I don't use a Fluke meter but I'm currently stuck with their scope . My nearly unused Fluke IR temp gun lost it's laser early on. No, I don't like Fluke thanks.

We tried Agilent LCD scopes initially, GACK! The menu buttons wouldn't even respond if the ground clip was connected to a VFD. PWM looked like a kid with a crayon in a car on a bumpy road - no idea what was happening.

J Tiers
12-24-2014, 03:48 PM
All for only $1500.

I'm glad you like yours Jerry. I also realize it's not a 123.


Well, for $1500, I'd be annoyed too.

Luckily I paid about a quarter of that, so I am getting into the territory where it's good if it shows a trace.....

I looked at the (very poor) manual for the 123, and it seems to DO a lot, but it also seems to give up ease of use to get the slimmer size. The extra width on this one allows a considerably nicer set of buttons, I think.

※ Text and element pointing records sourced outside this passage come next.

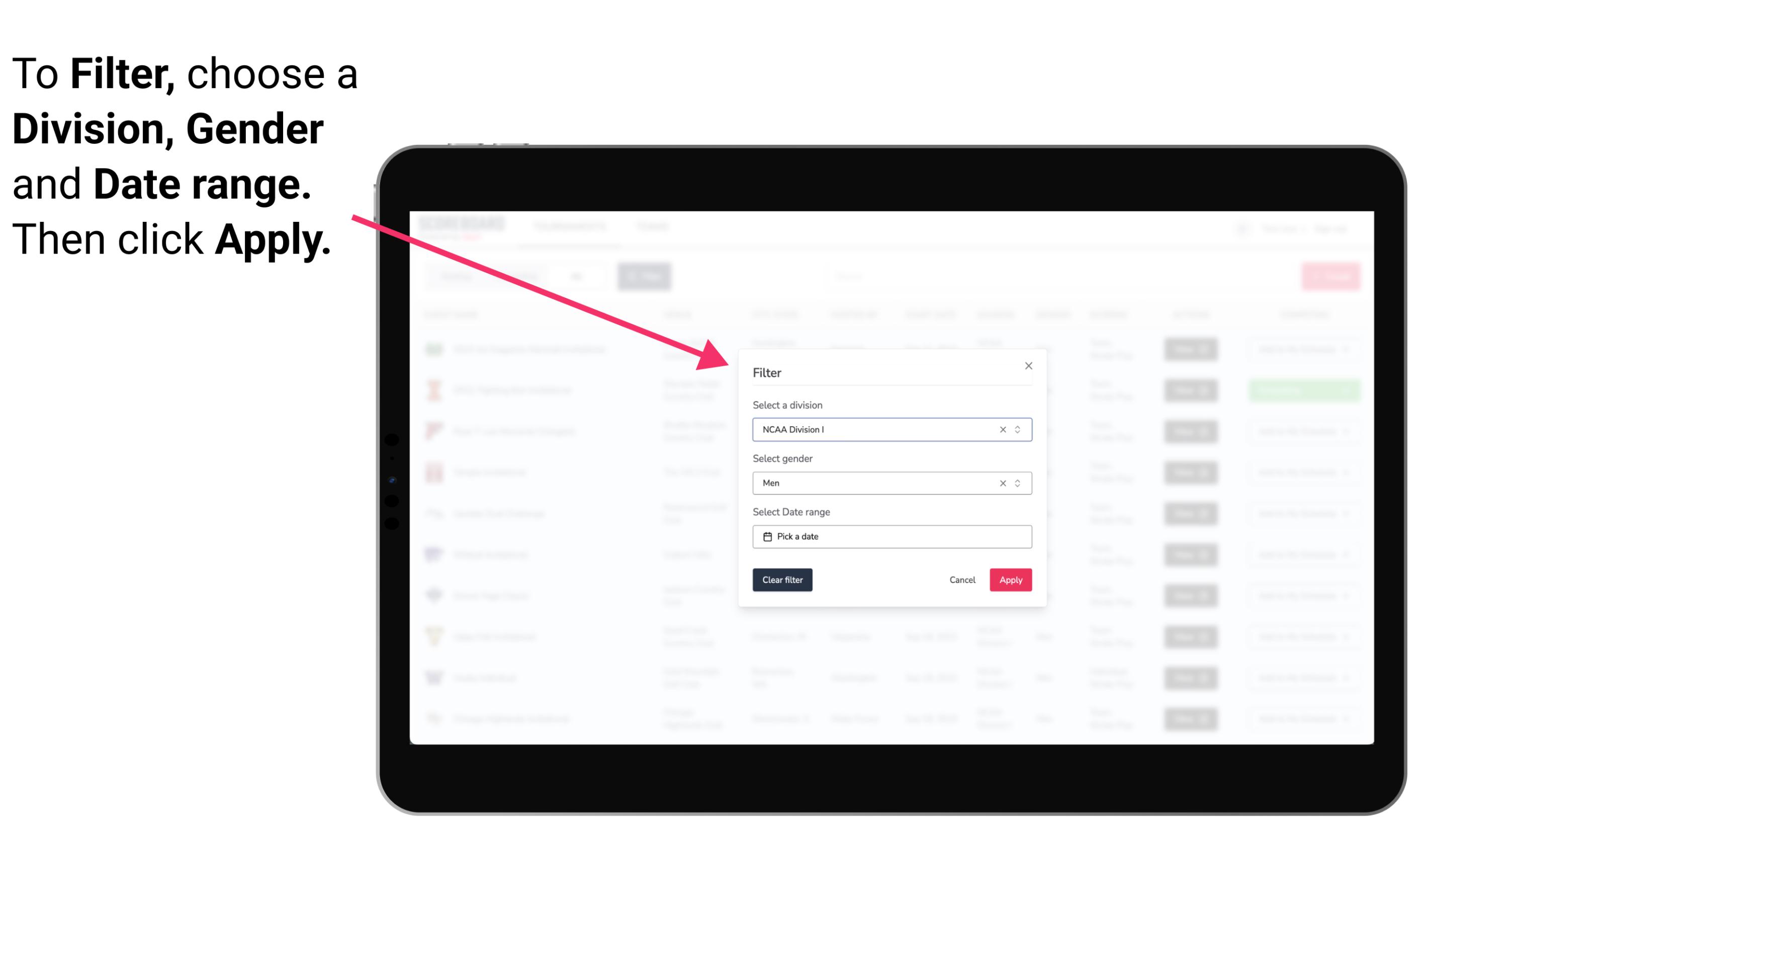
Task: Click the dark Clear filter button icon
Action: 783,580
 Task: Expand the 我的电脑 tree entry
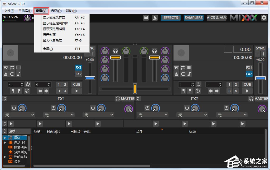click(4, 157)
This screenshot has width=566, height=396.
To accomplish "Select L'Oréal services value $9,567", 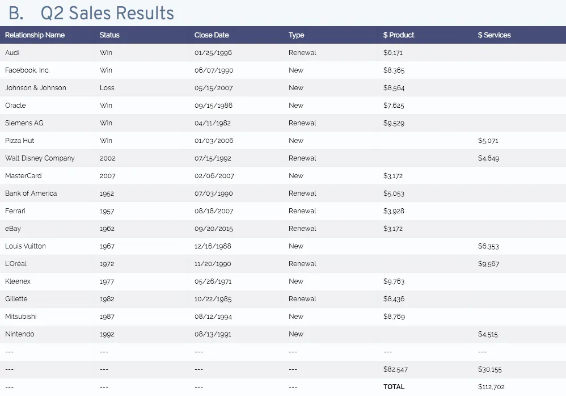I will tap(489, 264).
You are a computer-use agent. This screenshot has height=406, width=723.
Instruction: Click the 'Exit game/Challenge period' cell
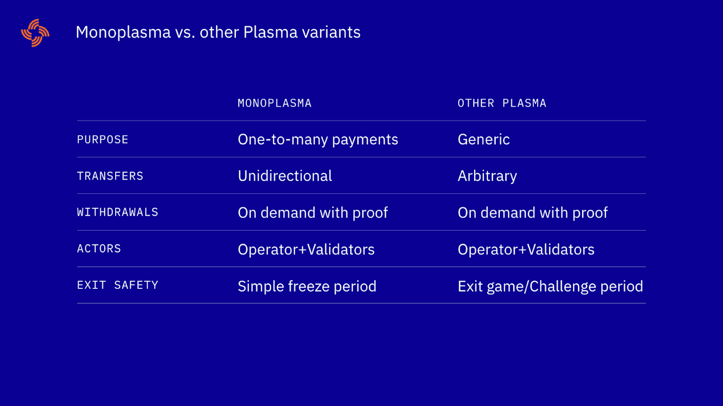551,286
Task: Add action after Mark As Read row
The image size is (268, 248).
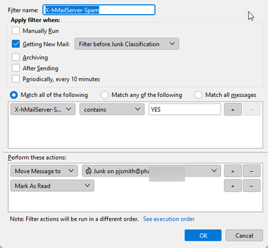Action: 232,186
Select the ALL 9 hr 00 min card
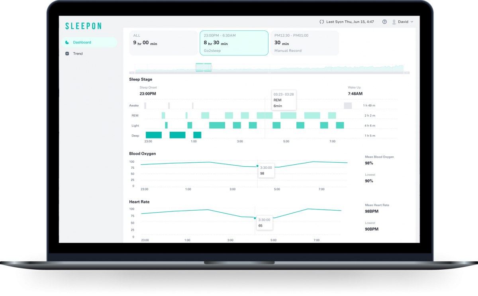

Fluke meters, in general, are pretty nice, and they are also a standard, as well as being unlikely to fireball in your hand on higher voltages. But I can understand your overall displeasure, according to the issues you describe. And I DO agree on newer meters often having a too-short auto-off delay.

alanganes
12-24-2014, 04:16 PM
And what about the teeny-tiny m and M for milli and Mega that Fluke loves to use? Couple that with auto-ranging.



I generally like the Fluke meters I have, but have to admit I dislike the accursed tiny m's on the display. Almost got bitten my this just last week. Cost me about 30 minutes of rechecking measurements. Could have been much worse had we not caught it when we did.